**WORK TASK**.
Without leaving out a single line, restate the entries below exactly.

[Source data]
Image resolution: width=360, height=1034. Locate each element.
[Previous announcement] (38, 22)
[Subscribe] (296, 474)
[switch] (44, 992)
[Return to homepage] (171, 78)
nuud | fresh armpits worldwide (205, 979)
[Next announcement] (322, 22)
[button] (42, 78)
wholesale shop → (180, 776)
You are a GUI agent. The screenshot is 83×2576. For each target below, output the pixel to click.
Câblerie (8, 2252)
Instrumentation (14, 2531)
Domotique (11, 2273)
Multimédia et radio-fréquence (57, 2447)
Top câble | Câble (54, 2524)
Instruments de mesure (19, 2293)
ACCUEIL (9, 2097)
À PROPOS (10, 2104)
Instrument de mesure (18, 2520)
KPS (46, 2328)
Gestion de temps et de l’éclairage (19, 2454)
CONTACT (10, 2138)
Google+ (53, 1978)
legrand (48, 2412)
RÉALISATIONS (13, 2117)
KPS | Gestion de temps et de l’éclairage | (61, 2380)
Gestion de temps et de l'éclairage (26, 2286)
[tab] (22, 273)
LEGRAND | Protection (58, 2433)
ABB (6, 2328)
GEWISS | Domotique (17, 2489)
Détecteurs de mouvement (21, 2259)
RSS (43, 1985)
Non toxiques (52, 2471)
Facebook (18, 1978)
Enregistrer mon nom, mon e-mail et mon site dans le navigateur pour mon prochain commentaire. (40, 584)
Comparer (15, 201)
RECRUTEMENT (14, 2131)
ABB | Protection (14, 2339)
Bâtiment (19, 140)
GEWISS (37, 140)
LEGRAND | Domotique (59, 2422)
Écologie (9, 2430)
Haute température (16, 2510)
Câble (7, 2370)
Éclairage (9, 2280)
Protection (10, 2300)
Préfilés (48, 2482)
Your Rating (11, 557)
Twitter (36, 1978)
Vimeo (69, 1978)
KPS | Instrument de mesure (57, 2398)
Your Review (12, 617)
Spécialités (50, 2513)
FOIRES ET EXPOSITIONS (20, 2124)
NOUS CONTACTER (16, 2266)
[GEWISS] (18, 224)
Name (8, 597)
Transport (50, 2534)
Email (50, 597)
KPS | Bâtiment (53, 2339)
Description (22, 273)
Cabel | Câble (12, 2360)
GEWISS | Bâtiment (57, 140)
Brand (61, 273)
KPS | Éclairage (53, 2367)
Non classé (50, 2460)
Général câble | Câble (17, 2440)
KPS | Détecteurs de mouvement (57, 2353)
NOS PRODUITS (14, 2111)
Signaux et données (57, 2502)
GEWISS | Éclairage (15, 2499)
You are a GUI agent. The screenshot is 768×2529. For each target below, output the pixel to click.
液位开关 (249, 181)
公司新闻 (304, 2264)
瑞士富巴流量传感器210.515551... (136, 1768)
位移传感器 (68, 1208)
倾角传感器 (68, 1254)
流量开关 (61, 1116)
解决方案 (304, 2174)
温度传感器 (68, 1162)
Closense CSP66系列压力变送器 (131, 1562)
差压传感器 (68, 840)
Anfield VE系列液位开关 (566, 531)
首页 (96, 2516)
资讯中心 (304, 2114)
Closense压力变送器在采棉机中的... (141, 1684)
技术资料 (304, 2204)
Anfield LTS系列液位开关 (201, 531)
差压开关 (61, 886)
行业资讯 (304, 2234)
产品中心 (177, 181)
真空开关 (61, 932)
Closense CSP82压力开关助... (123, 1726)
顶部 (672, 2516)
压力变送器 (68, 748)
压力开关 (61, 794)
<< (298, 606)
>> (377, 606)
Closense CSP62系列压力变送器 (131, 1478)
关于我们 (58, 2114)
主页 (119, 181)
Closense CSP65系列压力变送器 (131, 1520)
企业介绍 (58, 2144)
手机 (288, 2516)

**RESULT OF THE TASK**.
Image resolution: width=360, height=1034. Locate each element.
[Previous announcement] (38, 22)
[Subscribe] (296, 474)
[switch] (44, 992)
[Return to homepage] (171, 78)
nuud | fresh armpits worldwide (205, 979)
[Next announcement] (322, 22)
[button] (42, 78)
wholesale shop → (180, 776)
You are a GUI agent. The screenshot is 83×2576. For each target below, output the pixel to click.
Câblerie (8, 2252)
Instrumentation (14, 2531)
Domotique (11, 2273)
Multimédia et radio-fréquence (57, 2447)
Top câble | Câble (54, 2524)
Instruments de mesure (19, 2293)
ACCUEIL (9, 2097)
À PROPOS (10, 2104)
Instrument de mesure (18, 2520)
KPS (46, 2328)
Gestion de temps et de l’éclairage (19, 2454)
CONTACT (10, 2138)
Google+ (53, 1978)
legrand (48, 2412)
RÉALISATIONS (13, 2117)
KPS | Gestion de temps et de l’éclairage | (61, 2380)
Gestion de temps et de l'éclairage (26, 2286)
[tab] (22, 273)
LEGRAND | Protection (58, 2433)
ABB (6, 2328)
GEWISS | Domotique (17, 2489)
Détecteurs de mouvement (21, 2259)
RSS (43, 1985)
Non toxiques (52, 2471)
Facebook (18, 1978)
Enregistrer mon nom, mon e-mail et mon site dans le navigateur pour mon prochain commentaire. (40, 584)
Comparer (15, 201)
RECRUTEMENT (14, 2131)
ABB | Protection (14, 2339)
Bâtiment (19, 140)
GEWISS (37, 140)
LEGRAND | Domotique (59, 2422)
Écologie (9, 2430)
Haute température (16, 2510)
Câble (7, 2370)
Éclairage (9, 2280)
Protection (10, 2300)
Préfilés (48, 2482)
Your Rating (11, 557)
Twitter (36, 1978)
Vimeo (69, 1978)
KPS | Instrument de mesure (57, 2398)
Your Review (12, 617)
Spécialités (50, 2513)
FOIRES ET EXPOSITIONS (20, 2124)
NOUS CONTACTER (16, 2266)
[GEWISS] (18, 224)
Name (8, 597)
Transport (50, 2534)
Email (50, 597)
KPS | Bâtiment (53, 2339)
Description (22, 273)
Cabel | Câble (12, 2360)
GEWISS | Bâtiment (57, 140)
Brand (61, 273)
KPS | Éclairage (53, 2367)
Non classé (50, 2460)
Général câble | Câble (17, 2440)
KPS | Détecteurs de mouvement (57, 2353)
NOS PRODUITS (14, 2111)
Signaux et données (57, 2502)
GEWISS | Éclairage (15, 2499)
You are a GUI agent. The screenshot is 768×2529. For each target below, output the pixel to click.
液位开关 (249, 181)
公司新闻 (304, 2264)
瑞士富巴流量传感器210.515551... (136, 1768)
位移传感器 (68, 1208)
倾角传感器 (68, 1254)
流量开关 (61, 1116)
解决方案 (304, 2174)
温度传感器 (68, 1162)
Closense CSP66系列压力变送器 (131, 1562)
差压传感器 (68, 840)
Anfield VE系列液位开关 (566, 531)
首页 (96, 2516)
资讯中心 (304, 2114)
Closense压力变送器在采棉机中的... (141, 1684)
技术资料 (304, 2204)
Anfield LTS系列液位开关 (201, 531)
差压开关 (61, 886)
行业资讯 (304, 2234)
产品中心 (177, 181)
真空开关 (61, 932)
Closense CSP82压力开关助... (123, 1726)
顶部 (672, 2516)
压力变送器 (68, 748)
压力开关 (61, 794)
<< (298, 606)
>> (377, 606)
Closense CSP62系列压力变送器 (131, 1478)
关于我们 (58, 2114)
主页 (119, 181)
Closense CSP65系列压力变送器 (131, 1520)
企业介绍 (58, 2144)
手机 (288, 2516)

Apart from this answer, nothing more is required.